I am going to cut and paste my post of yesterday as I'm not sure you read it.
"I accept that some of you are protective towards your young and don't like to let them out of your sight. There is nothing wrong with that and you should obviously do what is right for you as parents. I don't think anyone has the right to say "That's crap and it makes you a suffocating mother".
But neither do you have the right to say the opposite to those of us who aren't so protective.
I was brought up in the town. I was left playing out by myself for hours at a time. If my mother wanted me she would send one of my older siblings to find me. She didn't know where I was or who I was with, but I wasn't so different from all my friends who were brought up the same way. And that was in the midst of the Moors Murders.

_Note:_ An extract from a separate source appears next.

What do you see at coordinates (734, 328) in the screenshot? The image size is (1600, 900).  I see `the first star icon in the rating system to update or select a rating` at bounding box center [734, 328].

Now I hardly see any kids playing out. They are all sat at home on their computer games where parents can see them. Just in case there happens to be a paedo round the corner who will snatch them.
And you know what? Whenever anything goes wrong, no matter what it is, it is always the mother who gets the blame. That is what really gets my back up. As if we don't have enough responsibility and people judging our every move! Honestly, if you feed your child a sausage roll you'd have a thread on Mumsnet condemning you.
We all love our children dearly, so why can't we just leave each other to get on with parenting the way we each see fit? And instead of blaming the mother when things go tragically wrong, why can't we have a heart and give them all our love and sympathy instead? Or is that too much to ask?"
That is my stance. I have not argued that any of you are wrong to be protective. I have not passionately argued the opposite. I have argued that the McCann case should not be used so cheaply and held aloft as a warning to parents. That, I feel strongly about. Abduction is very very very rare and parents should not be made to feel frightened or paranoid that it will happen to them. That is scaremongering and I do believe that parents get enough crap thrown at them without this too.
So why don't we all take a deep breath, leave this thread to die and if you want to start another general one without mentioning the McCanns then go ahead. As I've said, this topic has been covered many times in Mumsnet and it can be very interesting. So long as the participants are prepared to listen and have a sense of humour.